When you begin to live your life in such a way that people are attracted to Jesus Christ, and want to glorify your Father in heaven, you will know that your salt is tasty and your light is bright. Someone has said, “The real mark of a saint is that he makes it easier for others to believe in God.”

Each one of us was created by God as a story waiting to be told – and each of us has to find a way to tell that story.  Telling God’s story as your story has tremendous power in itself.  We Anglicans need to learn how to do that.  It is very easy for us to get involved in doing everything “right” that we sometimes forget to walk in the mystery of the story.  We claim to know the gospel story, but we don’t know how to tell it anymore because the story is not really our own.  It is not who we are.  It is a story that others have told to us, and we merely repeat it.
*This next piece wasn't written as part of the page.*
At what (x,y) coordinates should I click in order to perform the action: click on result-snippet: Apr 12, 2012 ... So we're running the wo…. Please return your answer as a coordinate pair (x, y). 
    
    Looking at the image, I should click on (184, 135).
That is what is often reflected in the way we worship and witness to Jesus Christ.  We do it as if it is someone else’s experience we are communicating.  There is no fire, no joy, no freedom in our voice and action.  And where there is no joy, no freedom and no fire, there can be no commitment to telling the Good News of the Gospel as if it is our story.  If nothing is done to stimulate Christian witness; if the people of God are not empowered through prayer and study to discern the Word of God, and if we do not find a new theological language to interpret our lives and the life of the community, in not too long from now, our church buildings will be nothing more than museums of former memories.    

Sometime ago, I read a story about a duck who broke his wing during the flight home for the winter. A sympathetic farmer retrieved the fallen duck and took him home. The farmer’s children adopted the duck as their pet and began to feed him from the table and take him along as they performed their daily chores. By next fall, the children were heartbroken as they watched the duck look at the other ducks that were flying south for the winter, but his wing still wasn’t strong enough for the flight. Every time a flock flew south, the duck would look longingly into the sky and then return to play with the children.
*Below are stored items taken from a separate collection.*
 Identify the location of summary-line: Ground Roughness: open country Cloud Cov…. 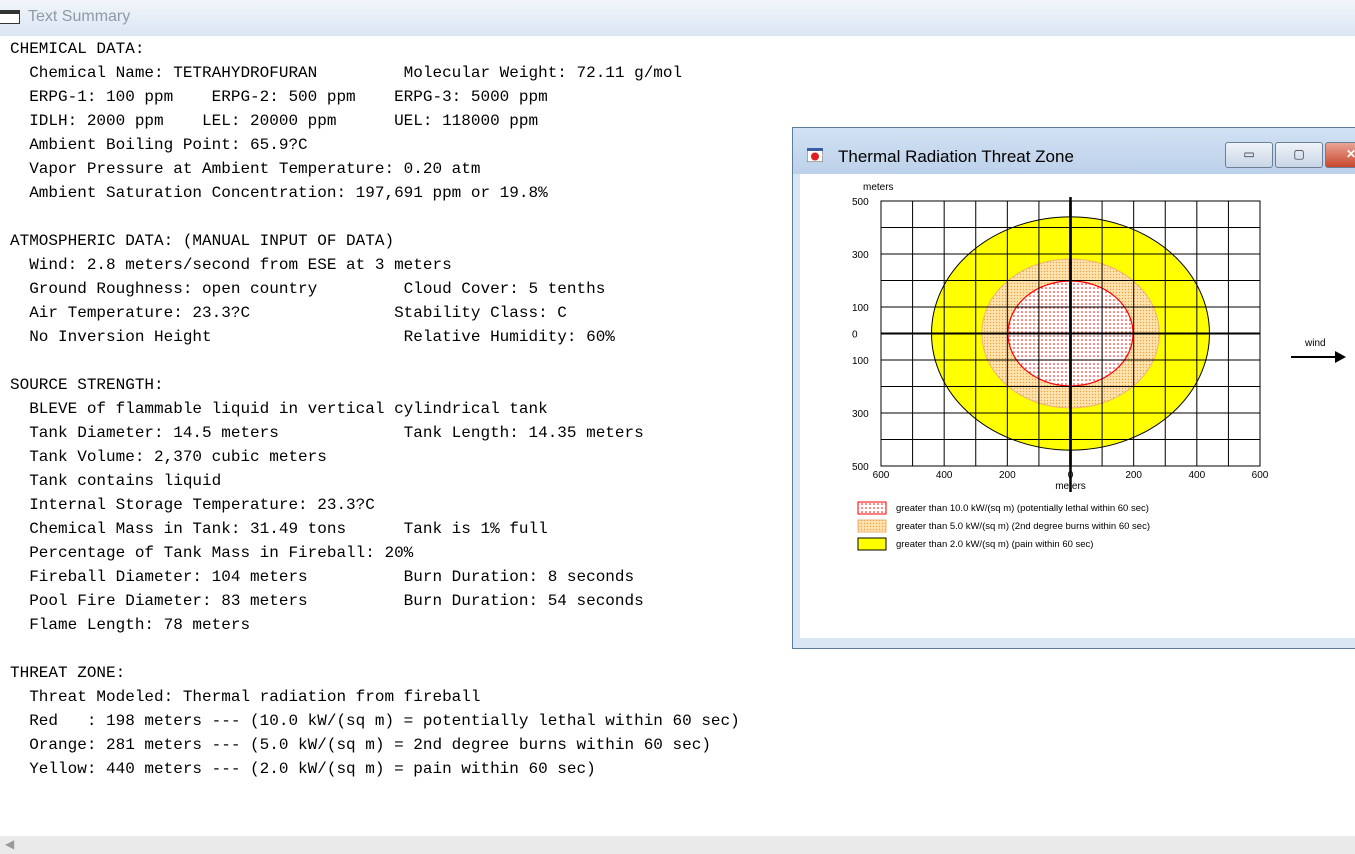
(308, 289).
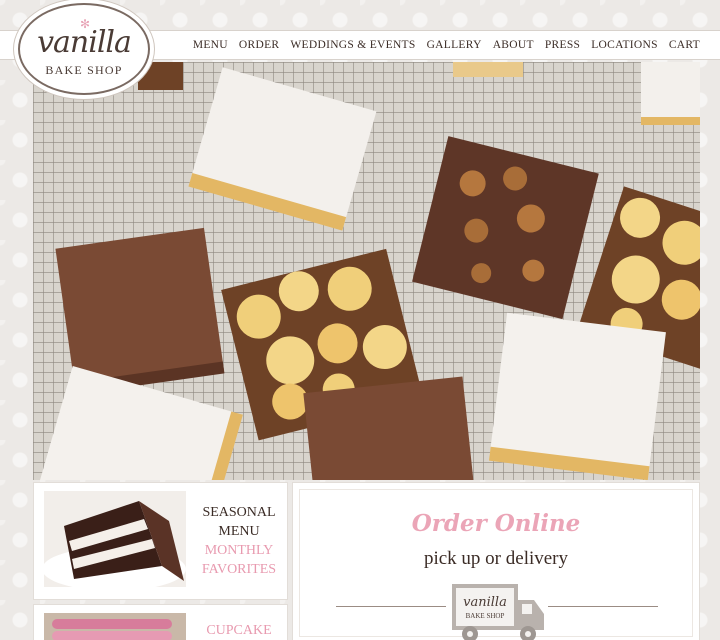 The height and width of the screenshot is (640, 720). Describe the element at coordinates (603, 606) in the screenshot. I see `divider-right` at that location.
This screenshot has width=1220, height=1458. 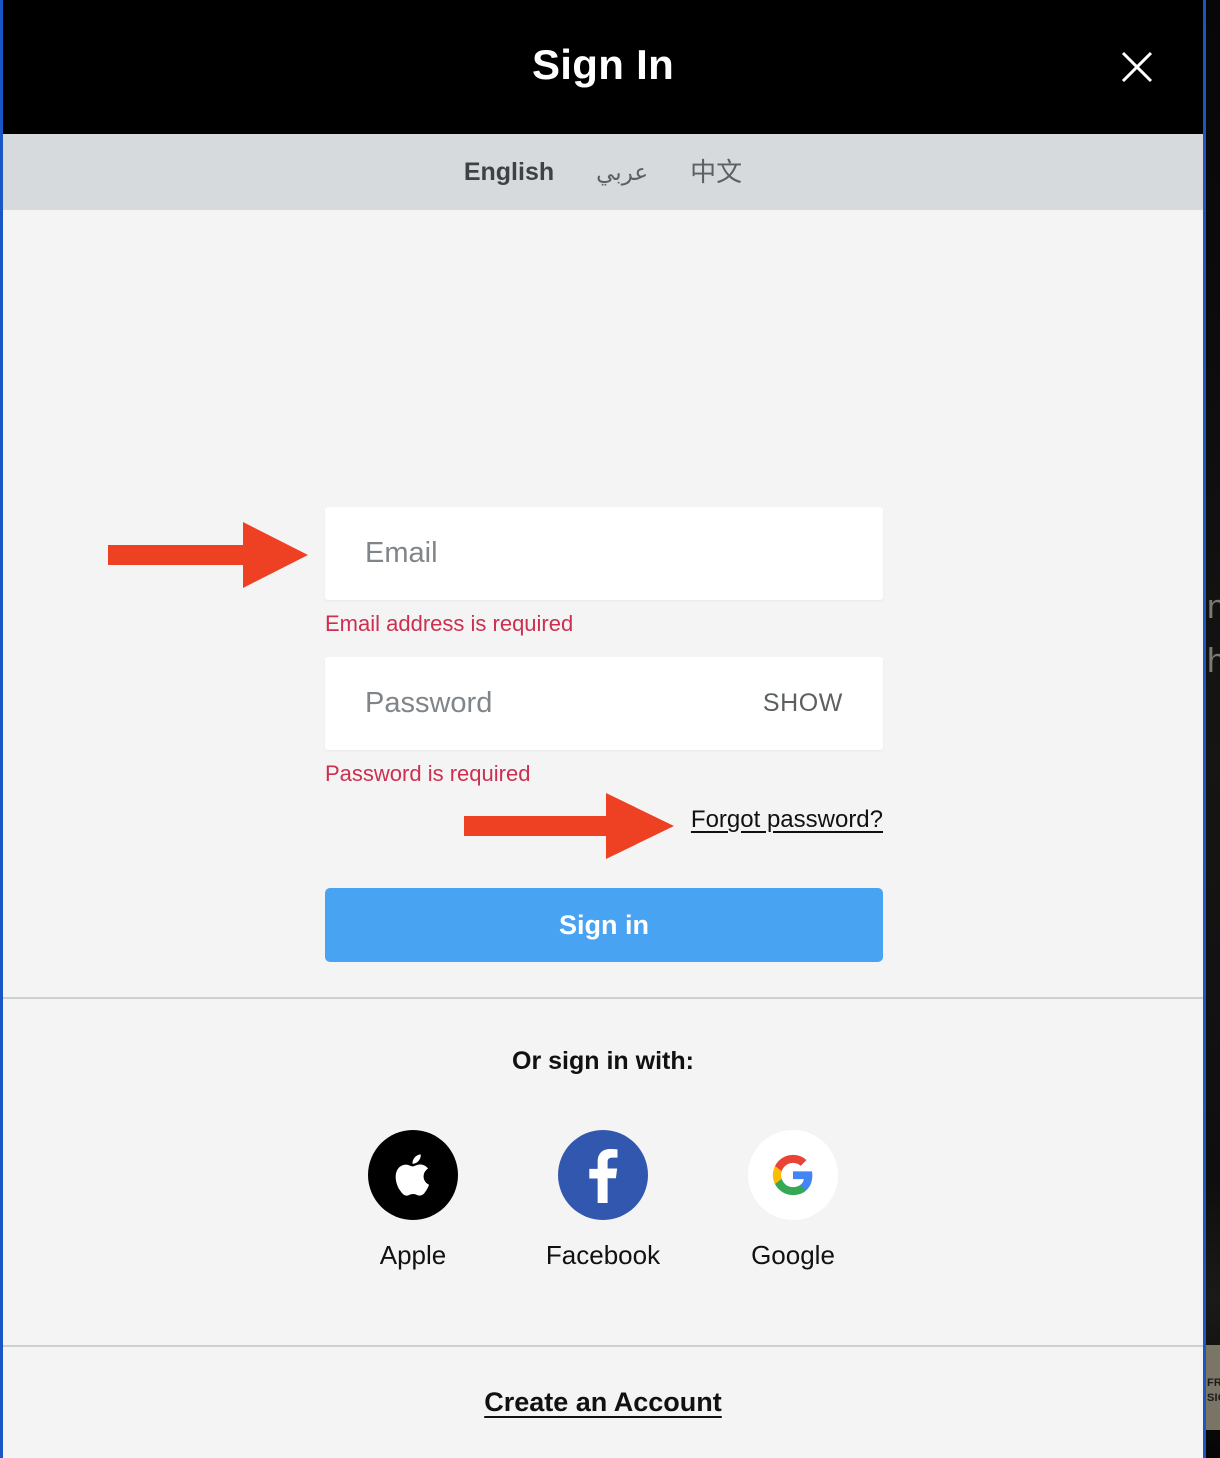 I want to click on forgot-password-row: Forgot password?, so click(x=604, y=820).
Well, the second year the duck’s wing had grown much stronger, but the children had fed the duck so well that when he attempted to take off he was too fat to get off the ground. After one or two attempts he gave up and returned to play with the children.
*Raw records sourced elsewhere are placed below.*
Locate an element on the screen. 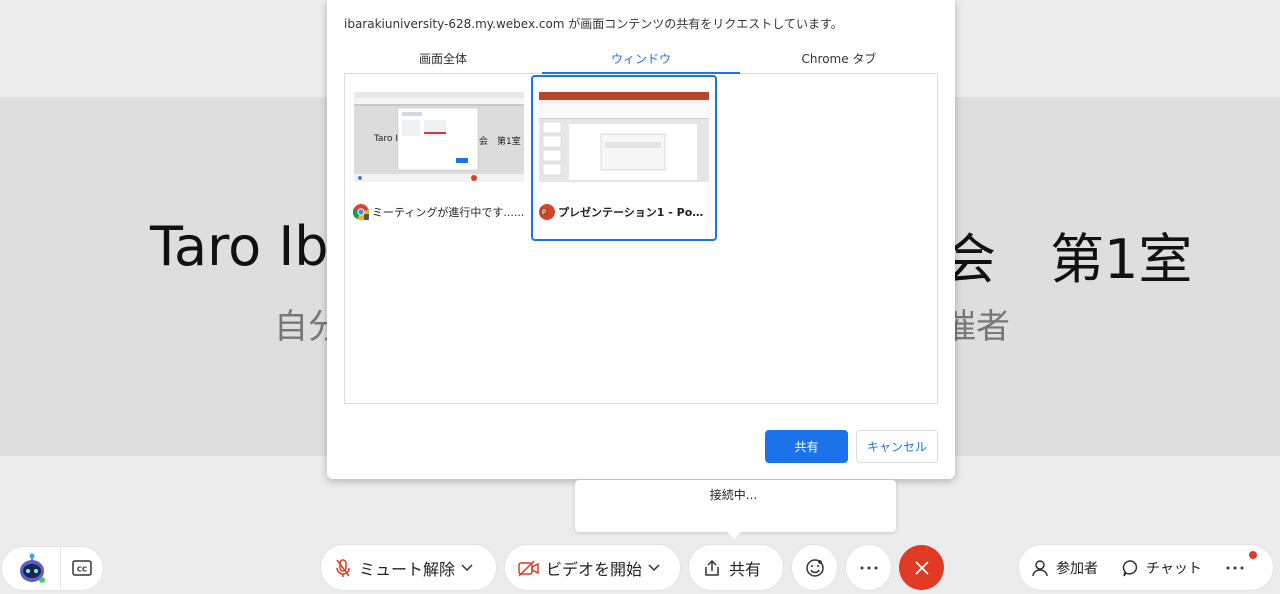  leave-meeting-button is located at coordinates (922, 568).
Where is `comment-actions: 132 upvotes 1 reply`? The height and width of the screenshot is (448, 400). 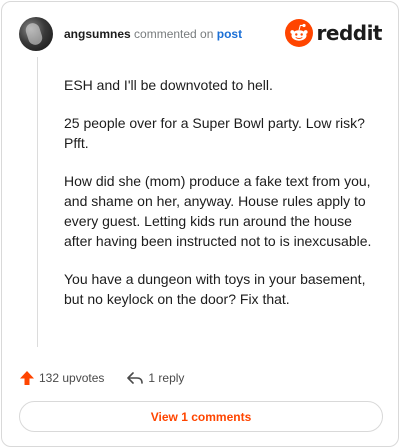 comment-actions: 132 upvotes 1 reply is located at coordinates (102, 378).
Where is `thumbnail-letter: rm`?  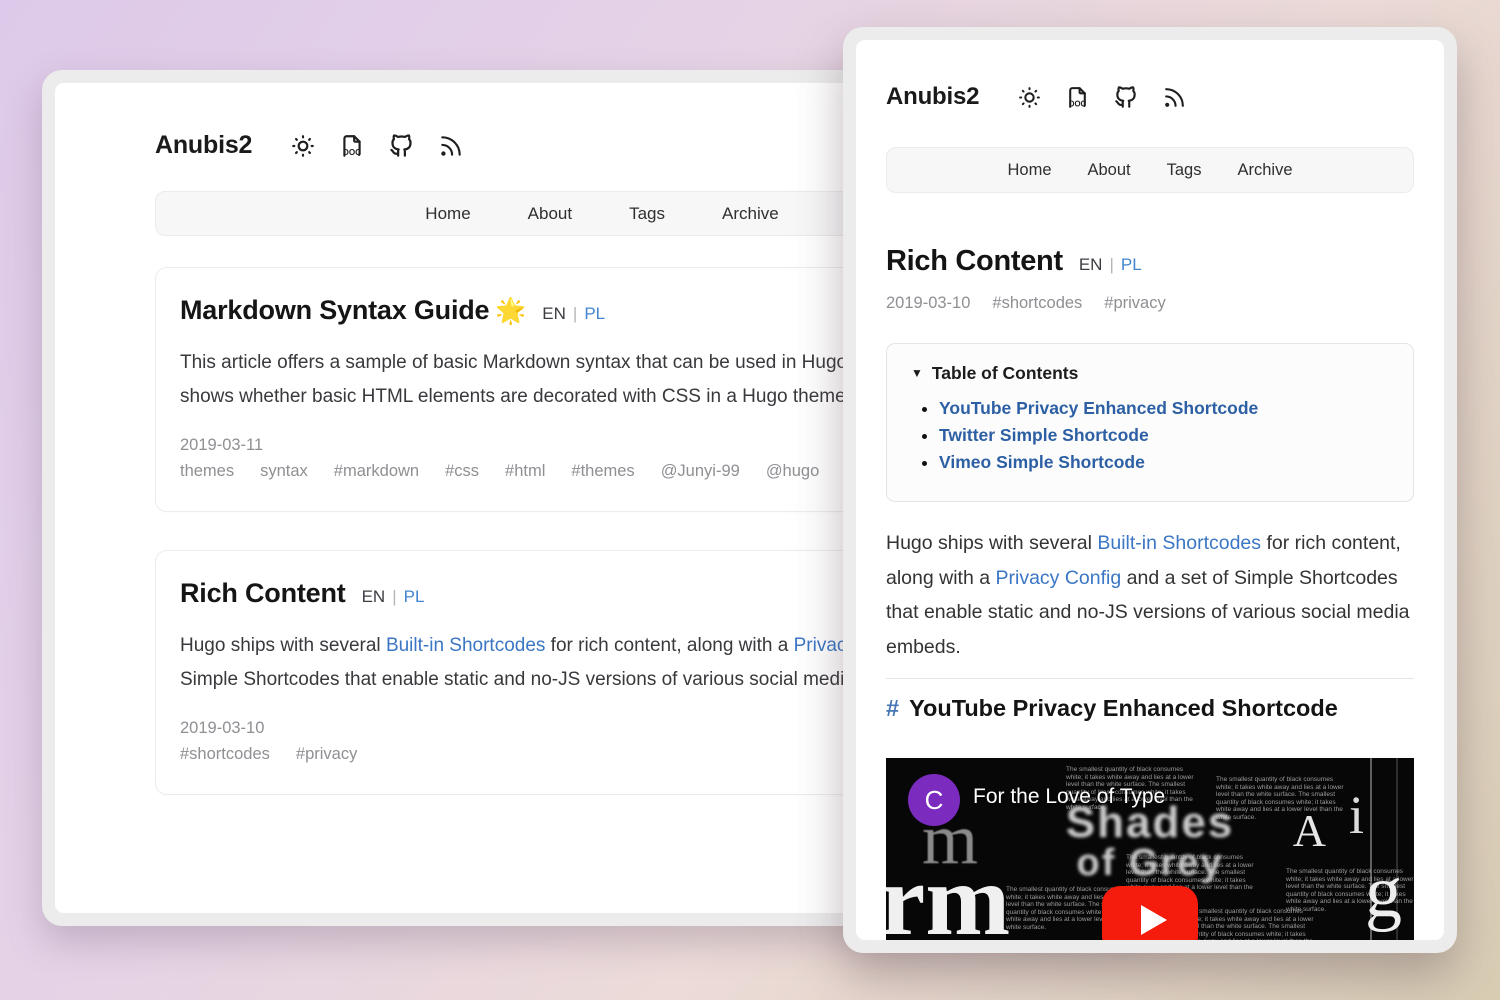
thumbnail-letter: rm is located at coordinates (948, 892).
The third-year the duck was completely healed. But as the other ducks quacked their call to go south, the duck never even looked up as they flew over. He had become so accustomed to the comfort of his new existence he had lost his focus on the true calling and meaning of his life.

God has not called us to be fat ducks, satisfied with a world that has lost its moral compass. God has given us good news in human form and has even given us the grace to proclaim it, but part of our terrible freedom is the freedom to lose our voices, to forget where we were going and why.  As Barbara Brown Taylor writes; “While that knowledge doesn’t strike us as prophetic, it does keep us from taking both our own ministry and that of the whole church for granted.  If we do not attend to God’s presence in our midst and bring all our best gifts to serving that presence in the world, we may find ourselves selling tickets to a museum”.

We live in a world and at a time that is restless and impatient, known for abandoning our saviours as quickly as we elect them, for not saving us soon or well or often enough; a world that gives us plenty of choices in our search for a meaning that eludes us.  Believe it or not, we belong to that world, fickle and flawed.  But we are more than that, because we believe in a God who believes in us.  God looks at us and sees the best; sees beloved children; sees able allies and partners in His ongoing work of creation and calls us the very thing that our world needs. Light and salt!  In faith he calls us from this place of worship to claim these as our true identity and to live into them, trusting God’s vision of us more than we trust our own.  This is the work God is seeking to renew in you today, not only for our own members, but for the sake of our community and nation; work that is more important now than it has ever been.  Go now and become what you are. Salt and Light.